(Text segment begins)

Microsoft Virtual Earth has just had a major overhaul, as per this press release. Virtual Earth/Live Maps blog has a much more informative blog post on the changes, the most relevant of which for this blog are:
Importing of GeoRSS and GPX and…. KML! KML placemarks and polygons (such as the KML file of my walks through Cairo) work wondefully for most (though not all) files I tried and can be viewed in Virtual Earth via a simple URL structure (see the link above).
Network links don’t work in the current version of Virtual Earth. Still, the presentation of placemarks is well done, both as popups and in the left-hand column.
One thing that is missing is the wider context that a KML file might have — for example, the folder structure of a KML file is not represented in the left-hand column when viewed in Virtual Earth.
As an aside, in June at ISDE5 in a public forum I asked Microsoft if they would support KML in the future and Google if they would support GeoRSS in Google Earth in the future. Microsoft was non-committal in its answer, but today delivered. Google said it would definitely support GeoRSS, but hasn’t yet done so, despite what I imagine is a relatively simple tweak.
Bird’s eye view in 3D. This looks amazing, but I’m travelling with a Mac so I must experience it vicariously, as 3D in Virtual Earth is Windows-only. With hindsight, the obvious answer to the question “What do we do with PhotoSynth?” is “Use it on bird’s eye view images.” James Fee loves it too, and points to this video:
3D tours. Google Earth’s touring abilities have always been somewhat rudimentary — you can’t customize the tour for individual items, nor can you really control it as a user. Microsoft’s turned that into an opportunity to make tours a lot more usable. Again, I can’t experience it myself, but here is a video teaser:
You can even record video of your tour inside the browser! You need Google Earth Pro ($400) to do that natively.

(Text segment ends)

Questions
(a) Output the part of the Virtual Earth post starting at "Bird’s eye view in" and ending at "do that natively.", with no changes.
(b) Pick up the Virtual Earth post after its final sentence and write the next few sentences.

(Given data begins)

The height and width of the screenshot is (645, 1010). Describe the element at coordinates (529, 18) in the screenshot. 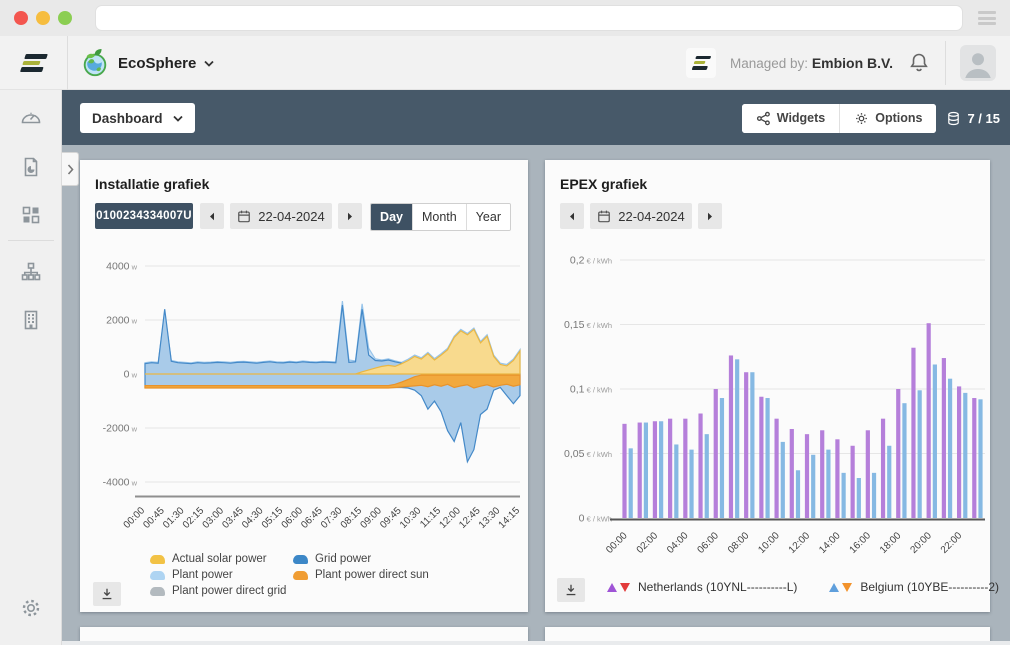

(Given data ends)

Answers given
(a)
Bird’s eye view in 3D. This looks amazing, but I’m travelling with a Mac so I must experience it vicariously, as 3D in Virtual Earth is Windows-only. With hindsight, the obvious answer to the question “What do we do with PhotoSynth?” is “Use it on bird’s eye view images.” James Fee loves it too, and points to this video:
3D tours. Google Earth’s touring abilities have always been somewhat rudimentary — you can’t customize the tour for individual items, nor can you really control it as a user. Microsoft’s turned that into an opportunity to make tours a lot more usable. Again, I can’t experience it myself, but here is a video teaser:
You can even record video of your tour inside the browser! You need Google Earth Pro ($400) to do that natively.

(b)
3D modelling: Just like how Google Earth lets you import Collada-based models exported as KMZ files (usually made with SketchUp), Microsoft now lets you import 3D models using Dassault’s 3DVIA technology. Their partnership was announced in June, and has now borne this. Virtual Earth Blog describes it thus:
I do hope the 3D plugin for the Mac is coming soon, because publishing all this just to Windows does not a universal geobrowser make.
Better search: Ultimately, however, it is all about geosearch. How do Google Maps/Earth and Virtual Earth stack up in terms of content and usability? I decided to go looking for my favorite island, Sandhamn, in the Stockholm Archipelago.
Google Maps lets me “Search the Map” as a default, and I get to enter my search term into one text field and press enter. Typing “Sandhamn” in Google Maps returns four options, and I am asked to pick the right one. The island I am looking for is among the options.
In Virtual Earth, I am now also asked to enter text into one search field, instead of the two it had previously (and which was regarded by those who worry professionally about these things as a usability no-no). But the default search database is for businesses, as I discovered after going too quickly and getting no results.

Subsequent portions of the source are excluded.